Extracted text:
And yet, as I’ve said, Russian Ark is full of ghosts. (It sums up and surpasses all haunted-house movies.) Most notable among the spooks is a nineteenth-century French aristocrat (Sergey Dreiden): a long-faced, frizzy-haired phantom, trim in a tight black coat, who strides about with his arms clutched behind his back, dropping amused, condescending remarks about Russia and its people, and arousing some irritation from the camera-eye character. Though unnamed, the Frenchman is surely Chateaubriand–an ideal ghost for Sokurov’s purpose, since he is the author of Memoirs From Beyond the Grave, and also a sharp, disillusioned witness to the first age of revolution. With his celebrated sensitivity to fragrance, Chateaubriand goes through the Hermitage sniffing at paintings; and that’s as much respect as he’ll pay to the formal and material qualities that are so important to museumgoers today. Catholic and premodern in his understanding of art, Chateaubriand thinks only of iconography. He’s shocked that a painting of Cleopatra (half-naked at that) should be installed right next to a picture of the Virgin; he’s incredulous, and outraged, that a boy of our era, someone who is ignorant of the Bible, should pretend to understand an image of Peter and Paul.

Complete the following:
[A] In the passage about Russian Ark, what painting hangs right next to a picture of the Virgin, to the Frenchman's shock?
[B] Pick up the passage about Russian Ark after its final sentence and carry it forward.
The entries that follow have no connection to the passage about Russian Ark.

Recorded data:
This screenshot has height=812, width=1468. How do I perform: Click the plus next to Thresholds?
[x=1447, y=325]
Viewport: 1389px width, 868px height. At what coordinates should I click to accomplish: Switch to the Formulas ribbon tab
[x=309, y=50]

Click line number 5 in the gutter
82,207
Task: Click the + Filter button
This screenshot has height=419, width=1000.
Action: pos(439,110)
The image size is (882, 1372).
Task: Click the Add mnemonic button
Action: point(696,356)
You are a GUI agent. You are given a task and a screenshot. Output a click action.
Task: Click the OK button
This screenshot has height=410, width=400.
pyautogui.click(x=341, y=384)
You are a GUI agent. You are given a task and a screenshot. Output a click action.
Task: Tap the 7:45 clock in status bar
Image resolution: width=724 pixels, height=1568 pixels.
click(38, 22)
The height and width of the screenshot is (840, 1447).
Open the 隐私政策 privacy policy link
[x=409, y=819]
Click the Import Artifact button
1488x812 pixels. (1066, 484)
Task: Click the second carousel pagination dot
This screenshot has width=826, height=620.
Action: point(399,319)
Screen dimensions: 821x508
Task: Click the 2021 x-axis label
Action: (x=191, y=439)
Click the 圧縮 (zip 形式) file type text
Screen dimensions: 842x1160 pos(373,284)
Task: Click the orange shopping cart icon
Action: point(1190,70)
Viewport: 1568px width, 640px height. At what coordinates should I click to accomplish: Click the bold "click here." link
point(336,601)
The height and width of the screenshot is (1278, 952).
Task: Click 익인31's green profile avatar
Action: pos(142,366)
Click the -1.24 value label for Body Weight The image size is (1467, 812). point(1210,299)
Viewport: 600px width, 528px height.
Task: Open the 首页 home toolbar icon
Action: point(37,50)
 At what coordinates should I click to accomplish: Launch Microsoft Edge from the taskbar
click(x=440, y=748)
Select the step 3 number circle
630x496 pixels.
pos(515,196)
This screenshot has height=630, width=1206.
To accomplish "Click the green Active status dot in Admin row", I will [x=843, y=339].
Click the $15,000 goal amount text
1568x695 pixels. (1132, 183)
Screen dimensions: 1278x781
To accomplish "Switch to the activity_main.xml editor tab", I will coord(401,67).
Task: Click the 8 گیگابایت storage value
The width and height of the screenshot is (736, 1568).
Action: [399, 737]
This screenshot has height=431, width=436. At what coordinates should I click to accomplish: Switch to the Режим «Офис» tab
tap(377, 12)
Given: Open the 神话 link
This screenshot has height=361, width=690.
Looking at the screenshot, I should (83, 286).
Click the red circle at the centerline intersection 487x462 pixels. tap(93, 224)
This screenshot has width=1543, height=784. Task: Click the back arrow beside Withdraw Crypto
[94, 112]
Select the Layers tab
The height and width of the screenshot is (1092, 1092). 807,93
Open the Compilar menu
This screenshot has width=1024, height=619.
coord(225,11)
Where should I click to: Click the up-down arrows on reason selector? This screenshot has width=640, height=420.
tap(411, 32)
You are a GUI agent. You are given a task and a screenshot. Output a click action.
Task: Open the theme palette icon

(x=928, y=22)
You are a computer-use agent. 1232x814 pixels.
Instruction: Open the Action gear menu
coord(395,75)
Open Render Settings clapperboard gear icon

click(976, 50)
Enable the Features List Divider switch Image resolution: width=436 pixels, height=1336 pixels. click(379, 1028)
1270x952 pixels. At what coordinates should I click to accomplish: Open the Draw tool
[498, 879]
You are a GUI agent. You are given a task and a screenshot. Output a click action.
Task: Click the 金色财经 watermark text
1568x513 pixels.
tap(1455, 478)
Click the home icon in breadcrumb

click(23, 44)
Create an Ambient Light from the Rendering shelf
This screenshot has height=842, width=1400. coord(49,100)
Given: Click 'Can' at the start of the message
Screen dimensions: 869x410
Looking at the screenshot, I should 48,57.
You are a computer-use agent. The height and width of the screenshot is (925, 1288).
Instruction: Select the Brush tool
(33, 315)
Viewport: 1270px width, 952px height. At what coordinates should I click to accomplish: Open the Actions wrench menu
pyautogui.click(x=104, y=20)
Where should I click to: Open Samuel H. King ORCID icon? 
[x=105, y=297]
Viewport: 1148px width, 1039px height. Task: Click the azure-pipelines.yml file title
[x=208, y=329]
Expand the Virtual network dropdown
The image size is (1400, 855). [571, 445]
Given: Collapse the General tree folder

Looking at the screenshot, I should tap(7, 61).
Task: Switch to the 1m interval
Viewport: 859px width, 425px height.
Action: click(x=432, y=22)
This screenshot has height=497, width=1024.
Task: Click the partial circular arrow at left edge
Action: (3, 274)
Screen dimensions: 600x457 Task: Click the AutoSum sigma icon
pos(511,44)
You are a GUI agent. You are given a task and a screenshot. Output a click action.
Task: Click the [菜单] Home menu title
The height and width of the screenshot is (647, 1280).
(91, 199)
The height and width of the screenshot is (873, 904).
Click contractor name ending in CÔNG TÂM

Answers to each task:
[A] A painting of Cleopatra, half-naked.

[B]
That the Hermitage should have been built and decorated on Italian models seems to Chateaubriand the height of folly. “Italy is a warm country,” he reminds the camera-eye. But then, of course, the czars had to import architects and sculptors: “You Russians don’t trust your artists.” This is a particularly cutting remark, assuming that the camera-eye represents Sokurov, a Russian artist whose works were all shelved during the Soviet era. And yet, despite what he’s gone through, the camera-eye keeps defending the Russians to his smug interlocutor. He defends them until a change comes over Chateaubriand, who by the end of the great ballroom scene is no longer so mocking of his hosts. Everyone is leaving, the camera-eye says, as the aristocrats begin to pour down the stairs, toward the end of their era. Aren’t you coming?

Chateaubriand shakes his head and steps back. “There’s nowhere to go,” he replies. “I’ll stay.”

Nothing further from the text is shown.